Raising a child with a disability or living with a disability can be overwhelming for many. Families Helping Families is here to help families to not be so overwhelmed.
Patrick said their role is to assure these families they are not alone.
“Everyone has the opportunity to live, work and play in their community,” Patrick said. “Yes, my daughter has a congenital heart defect, she has ADHD but that doesn’t change anything about how she accesses things or who she can be friends with and visit with and do life with.”
Patrick said the organization has made so many connections statewide that they often can help with other services, too.
“Families are desperate right now,” she said. “Eggs are expensive, electric bills are far more than they were at this time last year, the unhoused population is growing by leaps and bounds,” she said. “Not only do we help those with disabilities — that is what we are set up for — but we really do try to help everybody. We have a lot of connections to help everyone with referrals as to how they can get help.”
Everything the organization offers is free to the families and individuals they help. Partner agencies include Louisiana Development Disabilities Council, Department of Education, IMCAL Human Services Authority, Louisiana Department of Health, Early Steps, and Louisiana Family to Family Health Information Center.

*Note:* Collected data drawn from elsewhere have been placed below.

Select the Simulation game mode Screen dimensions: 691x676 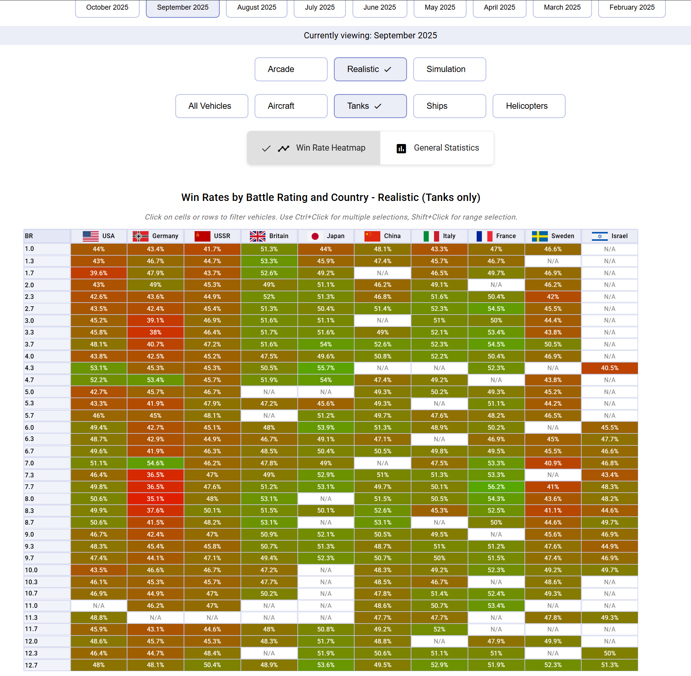pyautogui.click(x=449, y=69)
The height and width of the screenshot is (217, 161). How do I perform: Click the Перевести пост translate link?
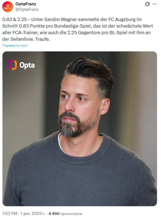click(x=15, y=46)
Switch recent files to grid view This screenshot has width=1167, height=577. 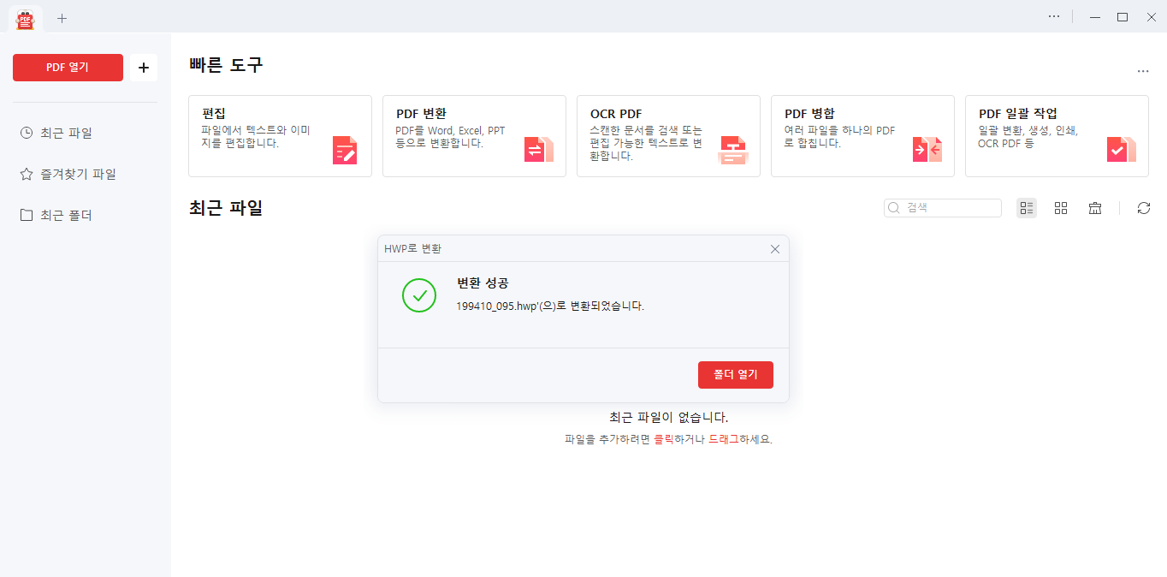[1061, 207]
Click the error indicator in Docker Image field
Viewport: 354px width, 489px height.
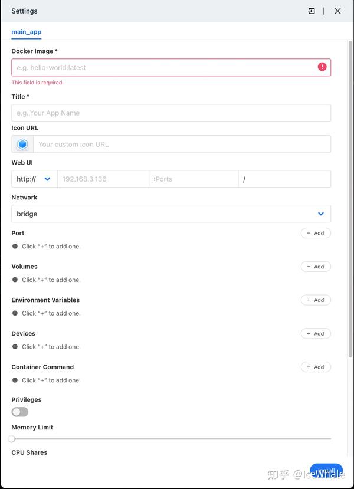pyautogui.click(x=322, y=67)
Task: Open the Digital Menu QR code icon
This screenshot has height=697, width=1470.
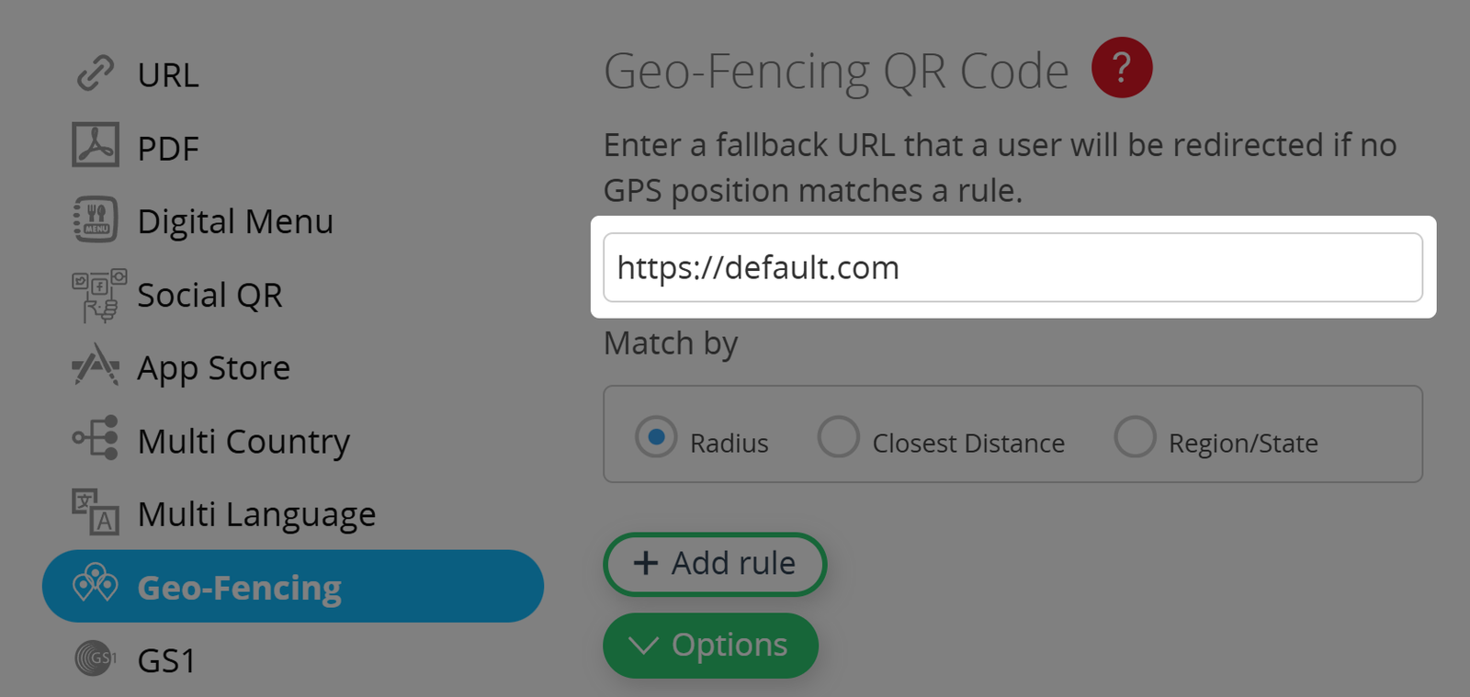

Upcoming events include an Easter-themed trunk-or-treat drive-thru for families. The Bunny Stop & Hop is set for 10 a.m. March 22 at 324 West Hale St.
Families Helping Families is also a sponsor for the Bridging The Gap disability and resource fair set for 8 a.m. April 8 in the Lake Charles Event Center’s Contraband Room.
Patrick said the group relies on fundraisers, such as the Fore For Families Golf Tournament set for Sept. 19 at Mallard Golf Club, and community support to help fill any gaps.
Next Chapter Book Club
Johnson said the Next Chapter Book Club for adults18 and older is a passion project of his.
“We use the book as just a tool to get them there so they can hang out,” he said. “We don’t teach them to read because we don’t want there to be any pressure. We just want them to get together and have fun.”
The group uses echo reading — a strategy where one reader reads aloud while others in the group repeat the reading.
“That way the nonreaders feel like they are a part of the club.”
Johnson said one member uses a DynaVox — a speech-generating computer device — and his mother was able to program the book the club was reading at the time into the device so that when it was his turn to read, the device would read for him, giving him a voice in the group. The book that month was “Dr. Doolittle” so the mother even programmed the animal sounds — to the delight of club members.
“Whenever we got to a sound in the book, we’d stop, look his way and he’d push the button,” Johnson said. “We try to make the book club work no matter what the disability is.”
There are two book clubs in the area. Each one has about 10 members.
Johnson said the book club that gathers in Lake Charles meets 5-6 p.m. on Thursdays at a local restaurant. He said the food and drink seems to help members relax and also it gets them out into the community among their peers.
The one in Sulphur meets 5-6 p.m. on Tuesdays at the Sulphur Regional Library.
The books are typically furnished by Families Helping Families — though there are opportunities available for community members and local businesses to partner with the group to provide a month’s supply of books — and the. The books are then given to club members so they can start their own libraries.